This document recommends disabling write behind caching. (which I thought I had already done, on the recommendation of a separate tweak document).

Also, it recommends disabling disk performance monitoring by typing "diskperf-n" (without quotation marks). I typed it in as specified...and nothing. I removed the hyphen, and a DOSS window popped up at lightspeed. I was unable to tell what exactly happened. :confused:

  1. Is it recommendable to disable write behind caching on a puter used only for audio?
  2. Was disk performance disabled when the doss window/prompt flashed at tachyon speed?

Thanks in advance.
 
The diskperf command only allows you to enable various drive performance monitors. It should not have any effect on write behind caching (unless that is some undocumented side effect). There is some information on Microsoft's knowledge base about disabling write caching in Windows 2000 (http://support.microsoft.com/kb/259716/en-us) but I didn't see anything specific to XP (might be the same procedure).

If you want the DOS box to stay up when you run a command you need to do it from the "command prompt" under the Start-Accessories menu (Windows 2000, not sure about XP)
 
cellardweller said:
I recently found a pdf from Tascam titled Optimizing Windows 2k and windows xp for audio.
This document recommends disabling write behind caching. (which I thought I had already done, on the recommendation of a separate tweak document).

With the caveat that I am not a Windows person....

That would be full of shit, IMHO. The only reason not to cache is if you are afraid your computer will crash and are trying to avoid loss of data written just before the crash. If your system regularly crashes while you are recording, you have bigger problems than caching and should fix your hardware problems instead of hackishly working around them.

Disabling write-back caching (that's the correct name for it; write-behind is a nonstandard term...) will significantly diminish overall disk performance. The purpose of write-back caching in an operating system is to prevent transient files (temporary files that are deleted a few seconds after they are created) from ever reaching the disk. The caching reduces problems with these temporary creations and deletions interfering with audio recording and playback performance (legitimate reads and writes). With a filesystem like FAT (which is fundamentally dog slow to begin with), this is an extremely important thing to have turned on....

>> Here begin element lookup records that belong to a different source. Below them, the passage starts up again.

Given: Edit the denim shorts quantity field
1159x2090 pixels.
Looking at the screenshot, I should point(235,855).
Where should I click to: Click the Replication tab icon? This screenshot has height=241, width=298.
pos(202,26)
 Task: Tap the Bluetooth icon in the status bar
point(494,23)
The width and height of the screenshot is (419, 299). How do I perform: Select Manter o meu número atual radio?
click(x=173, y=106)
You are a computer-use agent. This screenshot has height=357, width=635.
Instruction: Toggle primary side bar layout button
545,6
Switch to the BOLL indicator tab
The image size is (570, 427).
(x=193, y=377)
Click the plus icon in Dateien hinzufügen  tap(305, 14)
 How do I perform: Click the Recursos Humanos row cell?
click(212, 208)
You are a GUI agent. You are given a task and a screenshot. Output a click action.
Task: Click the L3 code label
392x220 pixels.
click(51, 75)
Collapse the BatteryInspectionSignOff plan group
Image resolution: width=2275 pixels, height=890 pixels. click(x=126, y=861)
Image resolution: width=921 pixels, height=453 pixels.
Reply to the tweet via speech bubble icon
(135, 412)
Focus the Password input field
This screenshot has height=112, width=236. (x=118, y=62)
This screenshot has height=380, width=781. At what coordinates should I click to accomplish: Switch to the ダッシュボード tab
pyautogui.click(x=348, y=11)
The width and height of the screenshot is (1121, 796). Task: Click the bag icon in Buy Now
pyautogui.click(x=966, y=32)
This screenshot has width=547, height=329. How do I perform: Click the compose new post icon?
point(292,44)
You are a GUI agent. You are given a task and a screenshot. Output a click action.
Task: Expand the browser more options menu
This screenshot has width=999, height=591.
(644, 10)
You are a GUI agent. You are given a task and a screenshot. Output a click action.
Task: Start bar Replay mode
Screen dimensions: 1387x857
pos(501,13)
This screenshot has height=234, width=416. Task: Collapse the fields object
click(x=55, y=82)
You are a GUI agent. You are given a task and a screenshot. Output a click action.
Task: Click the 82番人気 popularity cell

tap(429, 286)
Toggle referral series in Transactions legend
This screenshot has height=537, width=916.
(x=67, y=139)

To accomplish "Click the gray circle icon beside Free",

There may have been good reason to disable this in old versions of Windows (95 and/or 98), but most modern OSes do this by default and don't have any problems with it. You can't disable it in Linux, Mac OS X, any of the BSDs, any UNIX system, etc. I'm really, really surprised that Windows even offers a way to disable it.... Don't disable it unless you are having problems, and if disabling it doesn't fix the problem, reenable it.

I'd be utterly shocked if disabling write-back caching ever fixed any real performance problems. The only case where it could reasonably improve things would be where the application is so marginal that it doesn't do any read-ahead of audio data -and- the OS fails to do any read-ahead, either....


cellardweller said:
Also, it recommends disabling disk performance monitoring by typing "diskperf-n" (without quotation marks). I typed it in as specified...and nothing. I removed the hyphen, and a DOSS window popped up at lightspeed. I was unable to tell what exactly happened. :confused:

There's a space. It's "diskperf -n". And they're wrong about that, too. This is disabled by default.